Bad workmanship indeed.

Got to keep the troops happy.






Another hour of my life wasted.


John


----------



## zeusrekning (Apr 1, 2008)

John, That would look awesome with some red and blue rhinestones on it.  :big:

Tim


----------



## Powder keg (Apr 1, 2008)

Not Wasted John... You can now say that you have the fanciest little greaser in the UK) Thats worth something. I think?

Thanks for sharing, Wes


----------



## Bogstandard (Apr 1, 2008)

Tim,

I just can't do it.

I don't want to upset Marv.

John


----------



## Bernd (Apr 1, 2008)

Dam John. Is there something your not good at.  

I studied that pic for a few minutes and I can't find one circle out of place. Beautiful. :bow:

Bernd


----------



## Lew Hartswick (Apr 1, 2008)

John you need a nice diamond knurled wheel on the top of the threaded part. 
  ...lew...


----------



## Brass_Machine (Apr 1, 2008)

Bogstandard  said:
			
		

> Tim,
> 
> I just can't do it.
> 
> ...



You got to John... it would be just too funny!

Eric


----------



## wareagle (Apr 1, 2008)

John,

You make me laugh!!! I guess you have redeemed yourself. Nice work, very nice!


----------



## Bogstandard (Apr 2, 2008)

Actually, I have wiped the engine turning off now, not really my scene on little throw it in a box until it is needed tooling.

What would the world be like if you can't have a bit of humour.

John


----------



## Hexbasher (Apr 3, 2008)

i have in my tool box at work the bearing packer style with two metal cone flanges, threaded together (which the screw has a through hole, cross holes, and a grease nipple at one end) works awesome

can do M6s to M100 size bearings (done quite afew M80s awhile back)


----------



## Bogstandard (Apr 8, 2008)

I had a Skype call from Ed Miles last night.

A few of you might know Ed, he is a super bearing specialist, what he doesn't know about bearings isn't worth knowing. One of the early few. Sitting quietly in the background, waiting to pick up calls for help.

Anyway he was a little concerned about regreasing bearings, and where grease pressure could in fact bend the shields so that they touched the bearings.

So I will put out a bit of a warning about using this little tool.

DO NOT use it with a power greaser, a normal hand greasing gun is just fine.

BTW I have got myself a gun and grease now, and this little tool works a treat.


John


----------



## tel (Aug 5, 2009)

Crap on a crumpet, are these things really worth this much???

*High Speed Drill*

I pulled out at $222, tho' I'd have been happy enough at $250 or so!


----------

Dataset rows
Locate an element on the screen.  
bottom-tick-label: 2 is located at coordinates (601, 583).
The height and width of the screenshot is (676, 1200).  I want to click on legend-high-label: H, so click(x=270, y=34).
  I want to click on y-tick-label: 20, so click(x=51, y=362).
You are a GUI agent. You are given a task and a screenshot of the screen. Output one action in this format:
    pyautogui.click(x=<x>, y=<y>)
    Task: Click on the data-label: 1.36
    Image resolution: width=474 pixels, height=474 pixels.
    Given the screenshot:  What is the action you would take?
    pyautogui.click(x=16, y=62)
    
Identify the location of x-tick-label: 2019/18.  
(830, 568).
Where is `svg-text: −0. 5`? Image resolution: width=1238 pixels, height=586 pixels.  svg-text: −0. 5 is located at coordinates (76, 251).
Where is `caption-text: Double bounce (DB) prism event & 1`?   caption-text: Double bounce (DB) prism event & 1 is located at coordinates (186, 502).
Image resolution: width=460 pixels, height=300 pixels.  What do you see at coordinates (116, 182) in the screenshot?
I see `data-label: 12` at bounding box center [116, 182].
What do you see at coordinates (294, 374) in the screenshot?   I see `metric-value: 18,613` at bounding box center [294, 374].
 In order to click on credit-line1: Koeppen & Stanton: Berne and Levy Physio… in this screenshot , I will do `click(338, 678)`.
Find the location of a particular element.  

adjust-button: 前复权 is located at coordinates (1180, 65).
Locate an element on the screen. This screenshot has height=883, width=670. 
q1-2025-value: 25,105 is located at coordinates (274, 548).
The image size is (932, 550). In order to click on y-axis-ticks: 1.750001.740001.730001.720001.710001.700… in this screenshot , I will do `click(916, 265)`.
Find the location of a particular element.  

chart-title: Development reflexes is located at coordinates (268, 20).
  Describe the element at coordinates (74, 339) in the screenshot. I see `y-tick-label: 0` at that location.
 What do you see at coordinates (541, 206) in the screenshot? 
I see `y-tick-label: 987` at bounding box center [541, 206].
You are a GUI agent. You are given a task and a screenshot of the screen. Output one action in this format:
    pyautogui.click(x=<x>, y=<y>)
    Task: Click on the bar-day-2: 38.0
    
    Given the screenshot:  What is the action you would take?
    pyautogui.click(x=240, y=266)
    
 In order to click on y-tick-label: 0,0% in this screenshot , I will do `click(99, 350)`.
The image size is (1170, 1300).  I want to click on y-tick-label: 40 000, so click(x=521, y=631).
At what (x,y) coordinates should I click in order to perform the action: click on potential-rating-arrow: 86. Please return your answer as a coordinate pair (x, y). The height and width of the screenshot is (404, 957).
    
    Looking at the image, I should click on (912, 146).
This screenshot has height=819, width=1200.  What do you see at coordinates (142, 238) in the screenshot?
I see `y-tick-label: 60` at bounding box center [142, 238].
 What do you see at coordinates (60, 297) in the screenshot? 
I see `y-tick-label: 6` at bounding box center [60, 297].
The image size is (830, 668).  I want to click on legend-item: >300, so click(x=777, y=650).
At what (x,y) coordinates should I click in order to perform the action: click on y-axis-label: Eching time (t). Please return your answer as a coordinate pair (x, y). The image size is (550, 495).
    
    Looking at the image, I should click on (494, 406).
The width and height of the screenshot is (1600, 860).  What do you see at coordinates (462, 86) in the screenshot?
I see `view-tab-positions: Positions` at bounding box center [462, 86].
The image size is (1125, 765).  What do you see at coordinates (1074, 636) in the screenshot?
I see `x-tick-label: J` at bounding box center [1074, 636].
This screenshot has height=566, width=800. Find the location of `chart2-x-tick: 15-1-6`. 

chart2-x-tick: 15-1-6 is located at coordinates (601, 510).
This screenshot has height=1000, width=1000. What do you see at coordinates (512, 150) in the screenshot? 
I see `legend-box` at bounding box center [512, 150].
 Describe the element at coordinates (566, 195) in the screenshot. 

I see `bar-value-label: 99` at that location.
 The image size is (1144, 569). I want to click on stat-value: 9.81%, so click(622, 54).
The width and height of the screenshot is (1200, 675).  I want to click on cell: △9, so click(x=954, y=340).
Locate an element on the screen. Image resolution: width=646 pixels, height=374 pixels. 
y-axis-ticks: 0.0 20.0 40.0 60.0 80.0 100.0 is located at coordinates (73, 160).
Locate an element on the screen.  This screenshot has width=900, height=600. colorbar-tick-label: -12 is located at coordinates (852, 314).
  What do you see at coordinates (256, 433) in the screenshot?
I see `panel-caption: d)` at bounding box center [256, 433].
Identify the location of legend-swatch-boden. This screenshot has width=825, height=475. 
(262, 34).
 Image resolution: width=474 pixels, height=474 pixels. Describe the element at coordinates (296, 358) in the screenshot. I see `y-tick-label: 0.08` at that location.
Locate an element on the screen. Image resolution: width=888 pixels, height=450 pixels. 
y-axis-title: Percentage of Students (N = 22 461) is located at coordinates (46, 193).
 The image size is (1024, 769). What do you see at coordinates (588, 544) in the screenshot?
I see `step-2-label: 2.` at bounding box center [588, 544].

# Exercise 1:
In the forum thread, what kind of greaser does the warning say the little tool must not be used with?
# Exercise 2:
From the forum thread, copy the part that opens with the words containing "## Lew Hartswick" and closes with "Brass_Machine (Apr 1, 2008)".
These rows have no connection to the forum thread.

# Answer space 1:
A power greaser.

# Answer space 2:
## Lew Hartswick (Apr 1, 2008)

John you need a nice diamond knurled wheel on the top of the threaded part. 
  ...lew...


----------



## Brass_Machine (Apr 1, 2008)